Chicago Symphony orchestra
Music Director Emeritus for Life, Riccardo Muti, leads the Chicago Symphony Orchestra in a program featuring works by Brahms and Stravinsky at Berkeley’s Zellerbach Hall. | Credit: Todd Rosenberg Photography

Amid an uninspiring and ragtag season over at Davies Symphony Hall — and especially now that the San Francisco Opera’s incredible fall season is over — music lovers must turn elsewhere to get their kicks. Fortunately, Cal Performances offered just the remedy on Jan. 17 at Zellerbach Hall. Legendary conductor Riccardo Muti and the Chicago Symphony Orchestra performed a program that spanned from a Igor Stravinsky’s technicolor ballet suite, The Fairy’s Kiss, to Brahms’ Fourth Symphony.

If you want to see what an orchestra can do, The Fairy’s Kiss is the unexpectedly ideal choice. Its neoclassical, fairytale style is far from the earthy, jagged intensity of his ballets The Firebird and The Rite of Spring. Yet what The Fairy’s Kiss lacks in power, it more than makes up for in color and energy. The Chicago Symphony Orchestra performed the ballet’s abbreviated suite, racing without pause through several of its episodes. The original story — a tale from Hans Christian Anderson — is irrelevant here; this suite is powered by wit and imagination.  

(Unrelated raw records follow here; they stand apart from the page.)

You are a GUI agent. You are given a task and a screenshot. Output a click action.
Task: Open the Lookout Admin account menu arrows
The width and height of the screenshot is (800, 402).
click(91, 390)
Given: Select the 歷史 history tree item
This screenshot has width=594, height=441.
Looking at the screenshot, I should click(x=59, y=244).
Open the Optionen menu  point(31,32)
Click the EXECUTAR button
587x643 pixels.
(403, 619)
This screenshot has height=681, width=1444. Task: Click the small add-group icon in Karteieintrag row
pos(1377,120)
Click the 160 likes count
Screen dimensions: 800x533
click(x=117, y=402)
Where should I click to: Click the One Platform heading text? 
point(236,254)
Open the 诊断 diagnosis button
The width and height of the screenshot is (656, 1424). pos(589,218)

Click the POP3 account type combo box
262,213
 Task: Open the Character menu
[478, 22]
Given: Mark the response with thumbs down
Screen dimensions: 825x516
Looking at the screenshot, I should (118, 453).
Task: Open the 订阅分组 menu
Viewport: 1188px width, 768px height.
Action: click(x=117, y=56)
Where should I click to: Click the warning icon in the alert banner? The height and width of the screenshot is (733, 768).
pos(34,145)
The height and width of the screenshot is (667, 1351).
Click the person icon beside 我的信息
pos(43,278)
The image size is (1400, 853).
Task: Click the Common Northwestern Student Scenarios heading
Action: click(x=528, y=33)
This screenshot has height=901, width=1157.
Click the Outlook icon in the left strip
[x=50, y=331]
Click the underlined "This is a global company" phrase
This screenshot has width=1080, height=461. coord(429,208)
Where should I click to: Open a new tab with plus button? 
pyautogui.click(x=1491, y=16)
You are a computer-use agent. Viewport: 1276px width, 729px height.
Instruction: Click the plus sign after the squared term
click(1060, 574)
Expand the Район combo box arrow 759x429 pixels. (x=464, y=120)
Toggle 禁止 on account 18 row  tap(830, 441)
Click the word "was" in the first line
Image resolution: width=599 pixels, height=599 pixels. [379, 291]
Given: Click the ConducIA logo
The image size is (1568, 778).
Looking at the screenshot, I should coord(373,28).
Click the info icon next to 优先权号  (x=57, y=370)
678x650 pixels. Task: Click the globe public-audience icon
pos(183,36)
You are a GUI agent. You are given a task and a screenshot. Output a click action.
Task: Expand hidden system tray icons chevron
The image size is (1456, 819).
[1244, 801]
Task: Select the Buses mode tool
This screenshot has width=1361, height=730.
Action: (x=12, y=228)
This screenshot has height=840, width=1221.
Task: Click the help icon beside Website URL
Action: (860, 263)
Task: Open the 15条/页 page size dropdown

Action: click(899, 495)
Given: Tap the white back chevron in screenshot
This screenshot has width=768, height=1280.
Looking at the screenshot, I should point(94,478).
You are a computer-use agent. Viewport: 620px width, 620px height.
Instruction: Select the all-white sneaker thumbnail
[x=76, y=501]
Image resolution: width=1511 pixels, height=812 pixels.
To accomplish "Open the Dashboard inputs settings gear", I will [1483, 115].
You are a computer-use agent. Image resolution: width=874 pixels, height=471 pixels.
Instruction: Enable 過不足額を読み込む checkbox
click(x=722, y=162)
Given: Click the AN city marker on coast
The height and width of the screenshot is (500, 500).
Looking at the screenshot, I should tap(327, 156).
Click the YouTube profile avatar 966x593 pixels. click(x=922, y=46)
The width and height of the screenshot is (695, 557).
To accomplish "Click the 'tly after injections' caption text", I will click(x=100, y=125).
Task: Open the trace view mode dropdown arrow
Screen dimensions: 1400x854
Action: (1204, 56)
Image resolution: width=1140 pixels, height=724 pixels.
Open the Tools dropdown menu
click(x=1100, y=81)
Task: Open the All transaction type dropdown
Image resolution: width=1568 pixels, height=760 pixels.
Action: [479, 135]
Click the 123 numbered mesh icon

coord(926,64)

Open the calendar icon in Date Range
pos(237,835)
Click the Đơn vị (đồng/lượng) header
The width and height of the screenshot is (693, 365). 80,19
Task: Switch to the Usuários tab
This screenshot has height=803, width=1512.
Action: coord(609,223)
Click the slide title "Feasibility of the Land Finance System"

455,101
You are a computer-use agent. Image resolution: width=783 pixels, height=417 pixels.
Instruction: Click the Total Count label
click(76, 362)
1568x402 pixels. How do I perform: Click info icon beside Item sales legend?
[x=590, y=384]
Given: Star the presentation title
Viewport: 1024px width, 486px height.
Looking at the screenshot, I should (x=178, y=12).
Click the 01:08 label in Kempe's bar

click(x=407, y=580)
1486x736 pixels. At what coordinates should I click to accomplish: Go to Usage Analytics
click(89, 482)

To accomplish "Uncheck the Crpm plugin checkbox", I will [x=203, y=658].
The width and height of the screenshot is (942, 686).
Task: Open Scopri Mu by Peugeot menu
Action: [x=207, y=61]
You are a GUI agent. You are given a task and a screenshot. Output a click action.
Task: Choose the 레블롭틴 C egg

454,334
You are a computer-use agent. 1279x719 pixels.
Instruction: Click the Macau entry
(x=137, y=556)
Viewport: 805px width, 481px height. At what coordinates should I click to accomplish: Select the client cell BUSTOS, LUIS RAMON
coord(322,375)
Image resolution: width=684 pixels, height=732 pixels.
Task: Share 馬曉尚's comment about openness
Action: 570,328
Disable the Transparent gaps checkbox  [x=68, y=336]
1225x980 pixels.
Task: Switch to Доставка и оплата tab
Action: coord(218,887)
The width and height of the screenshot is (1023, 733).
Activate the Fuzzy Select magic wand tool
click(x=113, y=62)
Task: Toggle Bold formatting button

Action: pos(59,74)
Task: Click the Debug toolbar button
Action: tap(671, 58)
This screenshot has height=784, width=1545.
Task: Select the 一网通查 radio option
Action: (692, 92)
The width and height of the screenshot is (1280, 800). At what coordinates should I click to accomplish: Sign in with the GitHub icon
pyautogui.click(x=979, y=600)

Members of the trumpet and trombone sections for the Chicago Symphony Orchestra in a performance of Brahms’ Fourth Symphony, led by Music Director Emeritus for Life Riccardo Muti. | Credit: Todd Rosenberg Photography

The Chicago Symphony Orchestra may have a reputation for its brilliant, thundering brass section, but in this concert the wind instruments shone. This score was a gift to the Chicago Symphony Orchestra, whose soloists brought indelible character to even the smallest solos. Nowhere was this clearer than at the start of the pas de deux, in which harp, clarinet, and cello combined in an effortless trio. It was one of those concert moments you wish would never end, yet it passed by all too briefly.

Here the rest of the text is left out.